_Exercise input:_

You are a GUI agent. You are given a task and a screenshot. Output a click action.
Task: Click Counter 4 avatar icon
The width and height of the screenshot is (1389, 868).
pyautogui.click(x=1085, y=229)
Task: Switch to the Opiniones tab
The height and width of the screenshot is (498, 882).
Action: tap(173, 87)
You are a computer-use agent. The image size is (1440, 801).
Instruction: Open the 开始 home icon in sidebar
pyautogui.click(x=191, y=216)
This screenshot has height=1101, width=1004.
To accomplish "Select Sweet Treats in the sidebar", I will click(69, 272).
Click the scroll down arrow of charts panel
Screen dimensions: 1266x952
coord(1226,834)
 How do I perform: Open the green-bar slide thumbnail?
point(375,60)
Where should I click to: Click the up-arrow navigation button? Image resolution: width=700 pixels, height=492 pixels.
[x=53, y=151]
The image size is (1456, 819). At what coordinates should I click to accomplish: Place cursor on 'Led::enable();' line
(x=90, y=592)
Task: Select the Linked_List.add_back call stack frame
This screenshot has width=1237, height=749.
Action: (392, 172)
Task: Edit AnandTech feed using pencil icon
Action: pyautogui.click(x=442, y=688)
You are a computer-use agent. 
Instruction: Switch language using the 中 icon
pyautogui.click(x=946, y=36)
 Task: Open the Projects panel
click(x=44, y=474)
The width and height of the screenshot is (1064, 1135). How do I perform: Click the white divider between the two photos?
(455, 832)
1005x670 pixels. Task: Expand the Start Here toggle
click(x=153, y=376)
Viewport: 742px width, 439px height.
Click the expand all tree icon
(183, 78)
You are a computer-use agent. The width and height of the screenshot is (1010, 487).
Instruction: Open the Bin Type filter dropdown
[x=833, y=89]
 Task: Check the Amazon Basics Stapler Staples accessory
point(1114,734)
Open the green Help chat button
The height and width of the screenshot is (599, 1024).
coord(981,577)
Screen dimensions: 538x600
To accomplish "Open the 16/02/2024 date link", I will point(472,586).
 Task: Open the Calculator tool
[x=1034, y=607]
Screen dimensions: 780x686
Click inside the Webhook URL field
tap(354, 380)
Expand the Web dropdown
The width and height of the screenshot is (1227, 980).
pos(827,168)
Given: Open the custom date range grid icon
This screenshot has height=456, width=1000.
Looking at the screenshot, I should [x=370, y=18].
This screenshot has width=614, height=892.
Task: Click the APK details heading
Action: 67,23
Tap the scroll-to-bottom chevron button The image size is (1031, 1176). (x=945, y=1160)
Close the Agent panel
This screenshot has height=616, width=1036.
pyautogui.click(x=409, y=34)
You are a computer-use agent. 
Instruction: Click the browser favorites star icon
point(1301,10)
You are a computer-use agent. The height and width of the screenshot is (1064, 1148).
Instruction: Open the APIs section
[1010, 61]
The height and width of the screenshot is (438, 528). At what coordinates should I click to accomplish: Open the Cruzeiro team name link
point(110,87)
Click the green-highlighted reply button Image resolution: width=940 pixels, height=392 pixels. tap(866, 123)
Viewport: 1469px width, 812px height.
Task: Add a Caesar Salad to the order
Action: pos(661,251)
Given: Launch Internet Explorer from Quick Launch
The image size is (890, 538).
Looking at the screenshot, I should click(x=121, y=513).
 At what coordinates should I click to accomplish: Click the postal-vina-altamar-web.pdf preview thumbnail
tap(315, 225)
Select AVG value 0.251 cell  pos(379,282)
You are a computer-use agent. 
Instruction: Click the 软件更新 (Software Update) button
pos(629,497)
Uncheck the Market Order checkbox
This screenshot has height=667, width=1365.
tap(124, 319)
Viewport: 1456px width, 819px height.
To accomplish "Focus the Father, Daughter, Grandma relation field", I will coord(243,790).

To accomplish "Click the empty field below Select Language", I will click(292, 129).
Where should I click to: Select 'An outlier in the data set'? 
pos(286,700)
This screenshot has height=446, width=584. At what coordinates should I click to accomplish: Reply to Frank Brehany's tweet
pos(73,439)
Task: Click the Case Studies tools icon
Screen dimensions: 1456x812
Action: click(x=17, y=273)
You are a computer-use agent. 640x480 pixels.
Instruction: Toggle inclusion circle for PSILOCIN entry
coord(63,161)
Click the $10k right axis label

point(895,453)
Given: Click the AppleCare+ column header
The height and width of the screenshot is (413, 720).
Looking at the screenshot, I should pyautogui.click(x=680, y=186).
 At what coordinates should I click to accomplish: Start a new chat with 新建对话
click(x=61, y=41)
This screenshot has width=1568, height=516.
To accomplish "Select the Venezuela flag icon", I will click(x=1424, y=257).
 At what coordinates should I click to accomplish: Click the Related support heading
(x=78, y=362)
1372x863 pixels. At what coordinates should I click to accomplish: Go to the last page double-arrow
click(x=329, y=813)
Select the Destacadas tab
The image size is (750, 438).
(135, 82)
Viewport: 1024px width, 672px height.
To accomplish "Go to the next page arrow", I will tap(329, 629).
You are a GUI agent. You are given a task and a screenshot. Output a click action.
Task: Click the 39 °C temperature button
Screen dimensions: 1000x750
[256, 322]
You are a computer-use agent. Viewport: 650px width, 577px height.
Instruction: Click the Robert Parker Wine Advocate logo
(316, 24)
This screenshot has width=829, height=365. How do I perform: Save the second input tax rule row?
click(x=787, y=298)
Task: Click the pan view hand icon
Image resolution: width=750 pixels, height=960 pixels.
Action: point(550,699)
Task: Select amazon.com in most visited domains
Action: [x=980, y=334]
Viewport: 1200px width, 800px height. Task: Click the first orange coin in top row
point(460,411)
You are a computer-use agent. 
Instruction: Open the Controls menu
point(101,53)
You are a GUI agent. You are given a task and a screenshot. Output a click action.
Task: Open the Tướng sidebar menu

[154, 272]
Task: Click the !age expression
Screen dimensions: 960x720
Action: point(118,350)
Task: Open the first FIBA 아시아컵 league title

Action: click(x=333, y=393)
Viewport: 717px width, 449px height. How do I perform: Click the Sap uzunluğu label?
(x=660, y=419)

_Assigned task:_ Take exactly the lines from the one containing "The image size is (890, 538)." through the one containing "Given: Click the AppleCare+ column header" in the data above, and output them with nothing added.

_Solution for this problem:_
The image size is (890, 538).
Looking at the screenshot, I should click(x=121, y=513).
 At what coordinates should I click to accomplish: Click the postal-vina-altamar-web.pdf preview thumbnail
tap(315, 225)
Select AVG value 0.251 cell  pos(379,282)
You are a computer-use agent. 
Instruction: Click the 软件更新 (Software Update) button
pos(629,497)
Uncheck the Market Order checkbox
This screenshot has height=667, width=1365.
tap(124, 319)
Viewport: 1456px width, 819px height.
To accomplish "Focus the Father, Daughter, Grandma relation field", I will coord(243,790).

To accomplish "Click the empty field below Select Language", I will click(292, 129).
Where should I click to: Select 'An outlier in the data set'? 
pos(286,700)
This screenshot has height=446, width=584. At what coordinates should I click to accomplish: Reply to Frank Brehany's tweet
pos(73,439)
Task: Click the Case Studies tools icon
Screen dimensions: 1456x812
Action: click(x=17, y=273)
You are a computer-use agent. 640x480 pixels.
Instruction: Toggle inclusion circle for PSILOCIN entry
coord(63,161)
Click the $10k right axis label

point(895,453)
Given: Click the AppleCare+ column header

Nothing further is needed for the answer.